Ilha Formosa – Beautiful Island. This is what a group of Portuguese sailors, said to have been the first Westerners to lay eyes on the island, uttered upon seeing Taiwan for the first time. We imagine they must have been pretty enamoured. While not every Westerner has the same love-at-first-sight reaction to Taiwan, our Portuguese seafaring friends were just the first of many. With the lush mountains of Wulai, pulsating cities like Taipei, the stunning basalt cliffs of Penghu , excellent hiking in Taroko Gorge, not to mention some of the world’s best hot springs (we especially like the Taian Hot Springs), Taiwan cuts a figure as one of the most diverse destinations in Asia.

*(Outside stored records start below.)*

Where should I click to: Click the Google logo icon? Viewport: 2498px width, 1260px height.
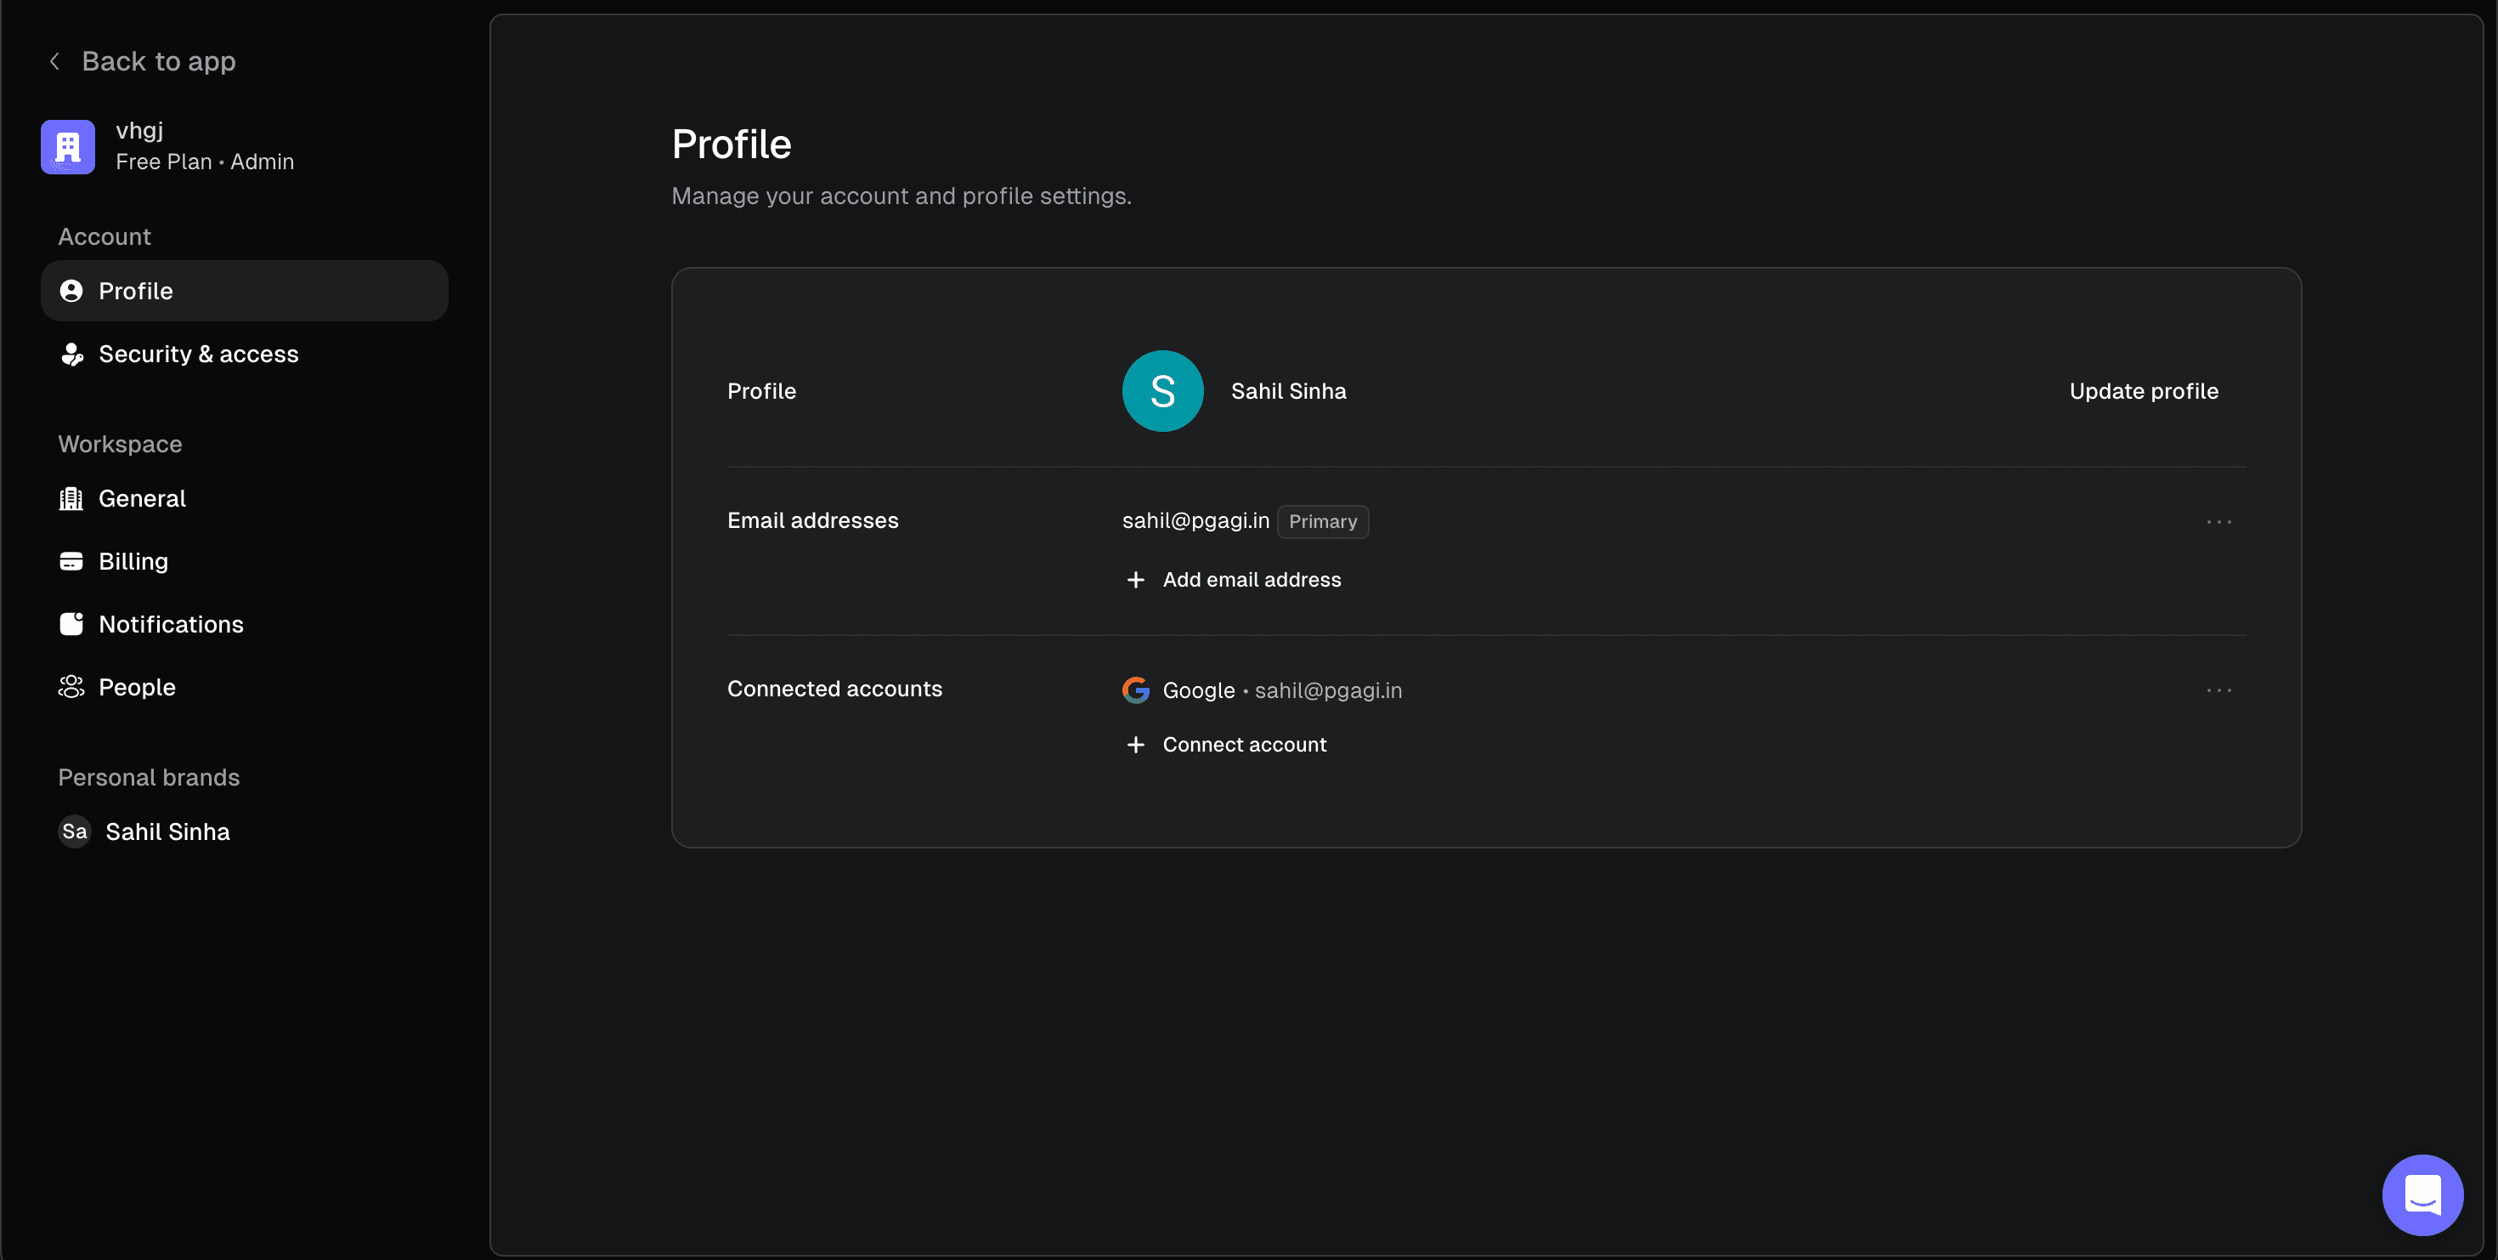point(1136,690)
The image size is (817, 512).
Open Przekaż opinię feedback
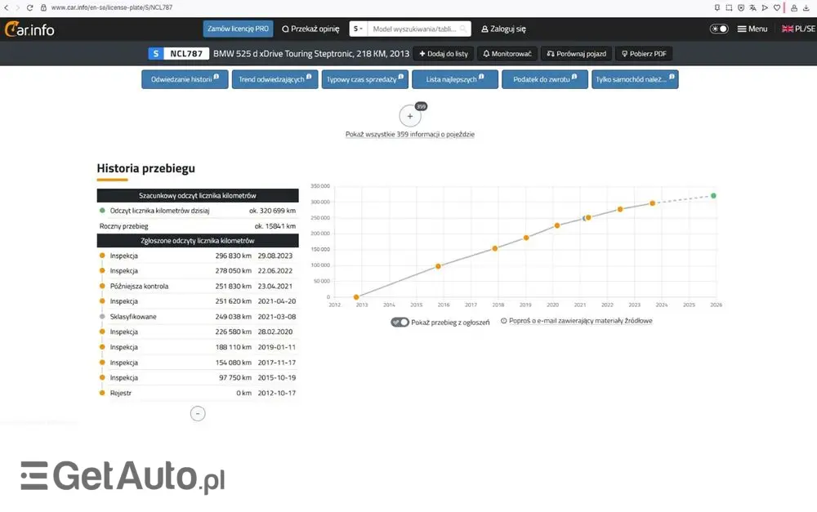310,29
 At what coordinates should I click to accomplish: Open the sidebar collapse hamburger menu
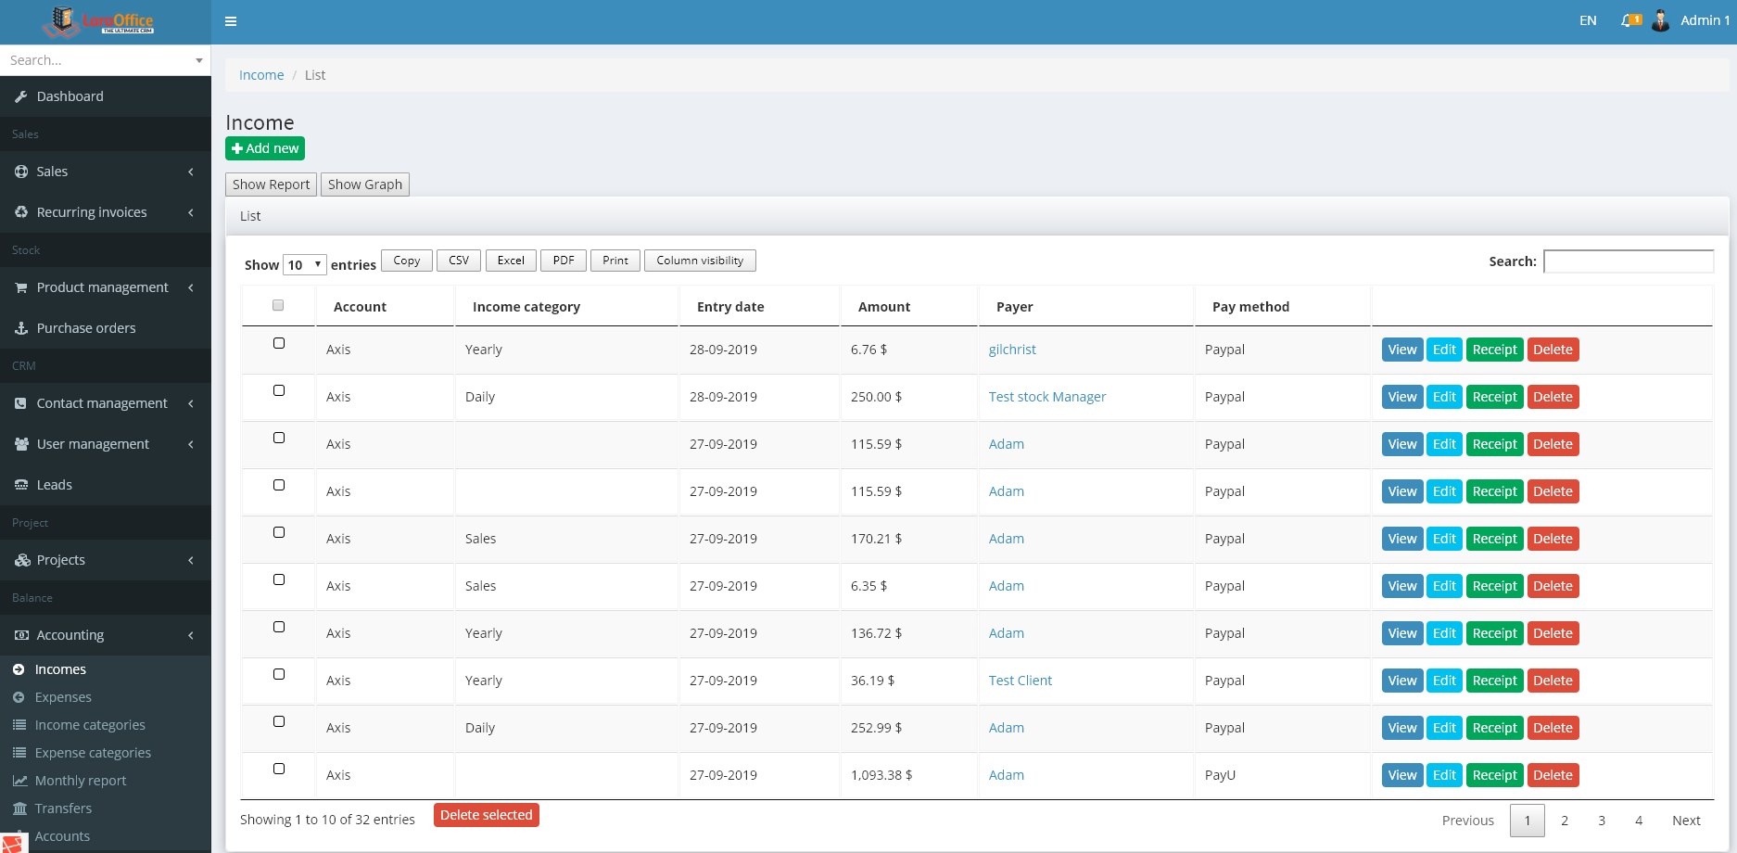tap(231, 20)
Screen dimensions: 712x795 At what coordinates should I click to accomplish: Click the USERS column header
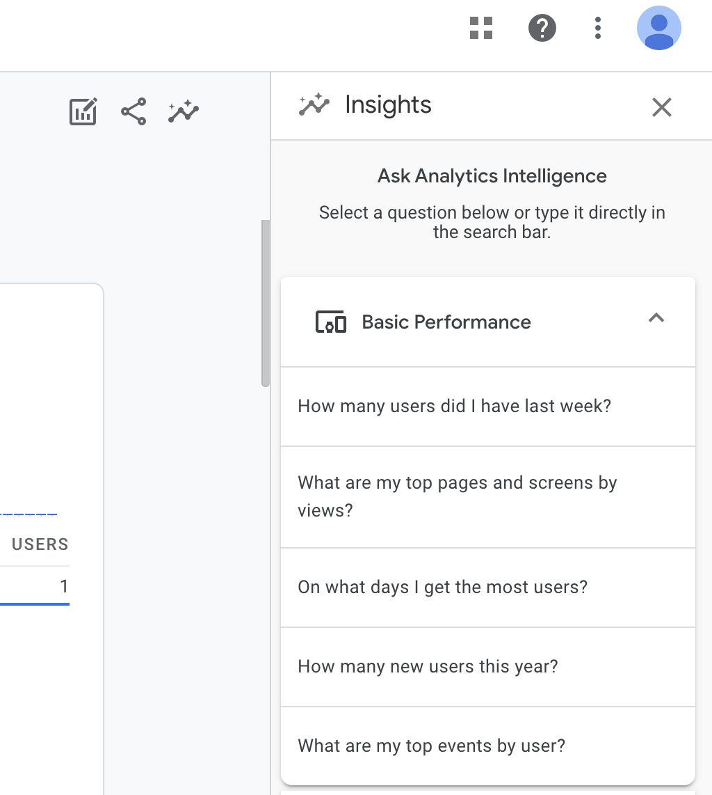(40, 544)

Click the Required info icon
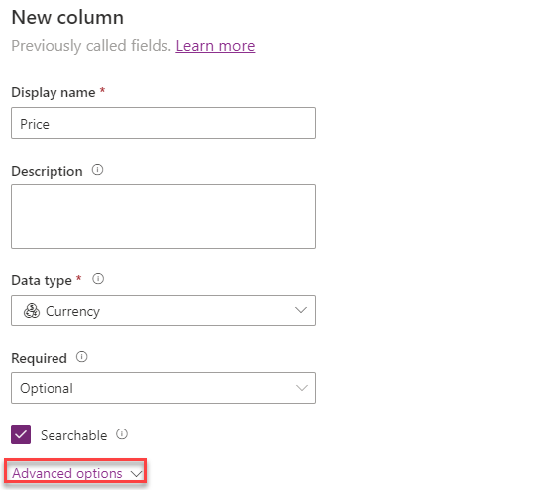pyautogui.click(x=82, y=357)
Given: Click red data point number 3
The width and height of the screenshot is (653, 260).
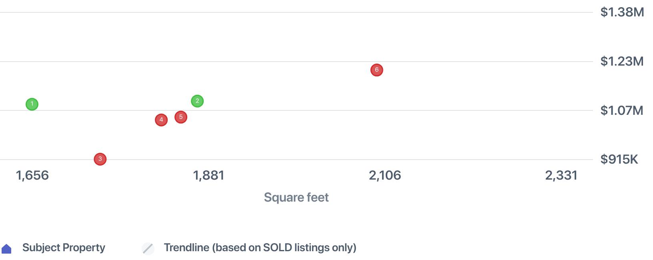Looking at the screenshot, I should [100, 159].
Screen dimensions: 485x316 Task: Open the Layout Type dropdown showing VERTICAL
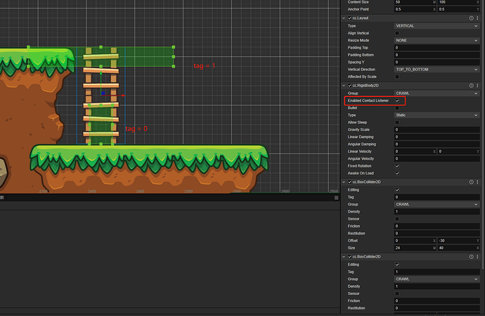pyautogui.click(x=437, y=25)
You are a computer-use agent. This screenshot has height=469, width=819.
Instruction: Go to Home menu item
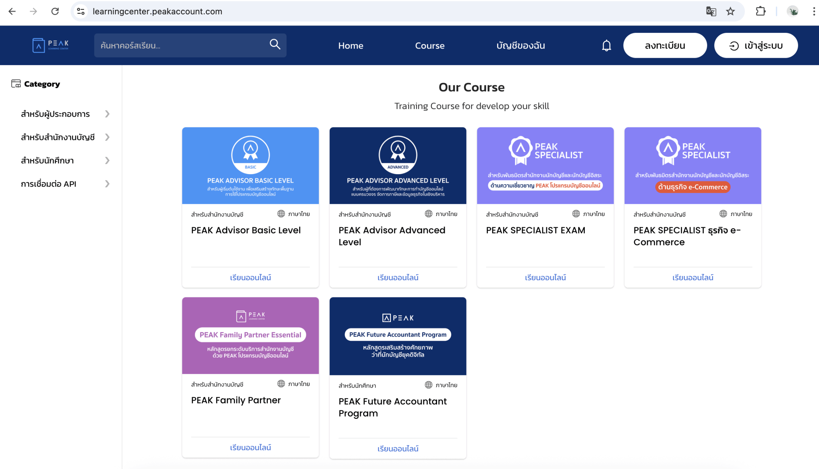click(351, 45)

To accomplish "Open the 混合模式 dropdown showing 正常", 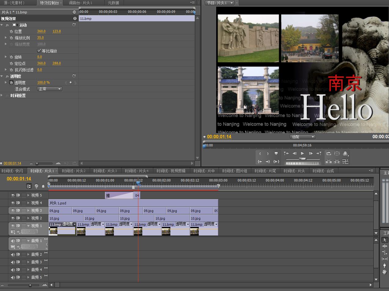I will point(50,89).
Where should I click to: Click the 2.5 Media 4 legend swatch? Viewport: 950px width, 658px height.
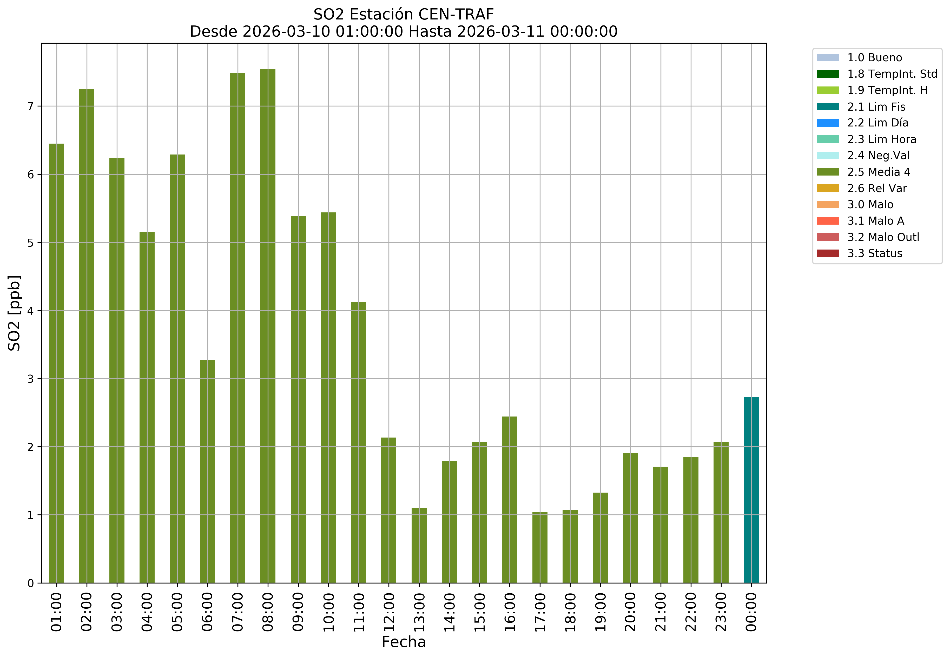[x=827, y=172]
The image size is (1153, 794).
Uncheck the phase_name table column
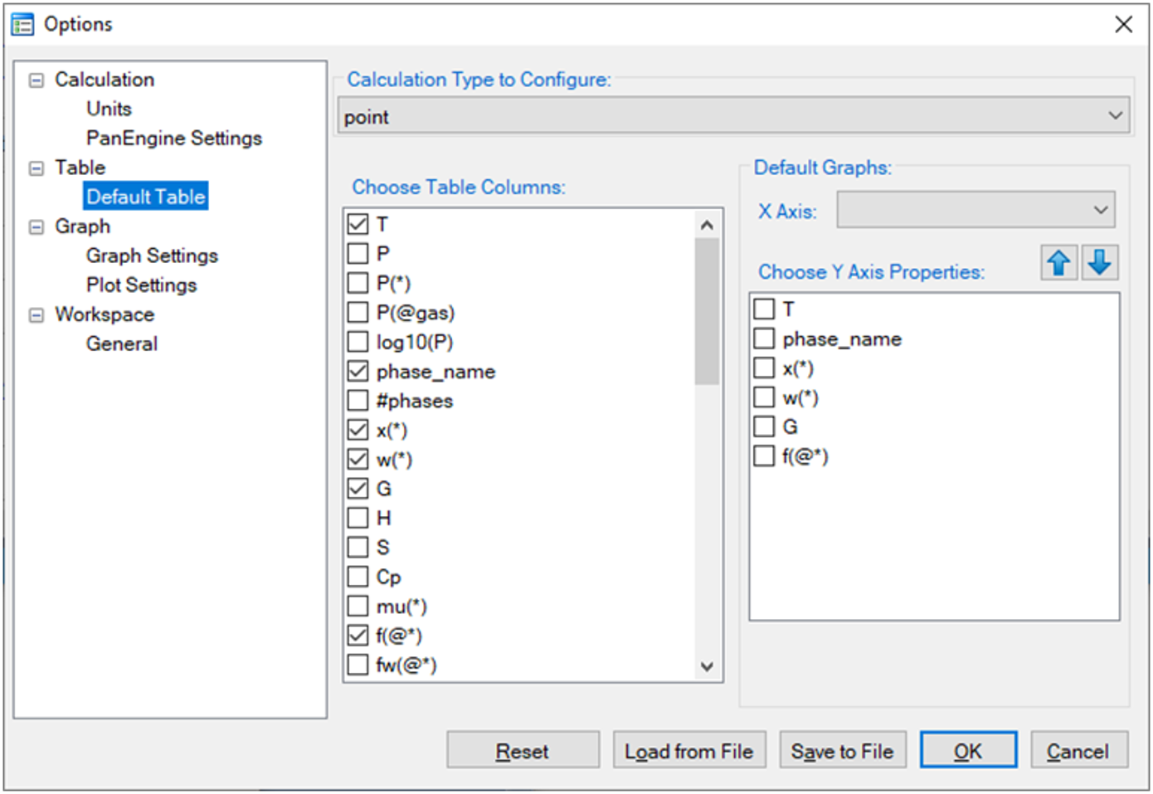[358, 372]
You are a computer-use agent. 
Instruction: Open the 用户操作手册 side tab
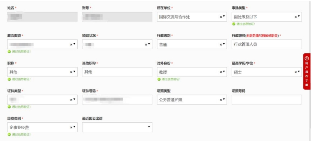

True, Taiwan hasn’t yet made it to the top of everybody’s ‘to visit’ list, but we think this is partially a result of people not quite knowing what Taiwan has to offer. But within the borders of this small, sweet-potato-shaped island barely the size of many American states lies a world of contrasts and a melange of cultural influences you’re not likely to find anywhere else on the planet.
In the first decade of the 21st century, Taiwan is increasingly drawing travellers of all stripes: from spiritual seekers looking to experience the island’s religious heritage to gourmands in search of the perfect night-market meal to computer geeks scanning the horizon for the latest high-tech gadgets. Taiwan offers visitors a hypermodern skin, an ancient Chinese skeleton and an aboriginal soul. And more than that, Taiwan has some of the world’s warmest people, affable to a fault and so filled with rénqíng wèi (which, roughly translated, means ‘personal affection’) that few who come to Taiwan a stranger leave that way.
Much has changed in the centuries since the Portuguese first saw Taiwan. Still, we think if the same group of sailors came back in the present day, they’d call it Ilha Formosa all over again.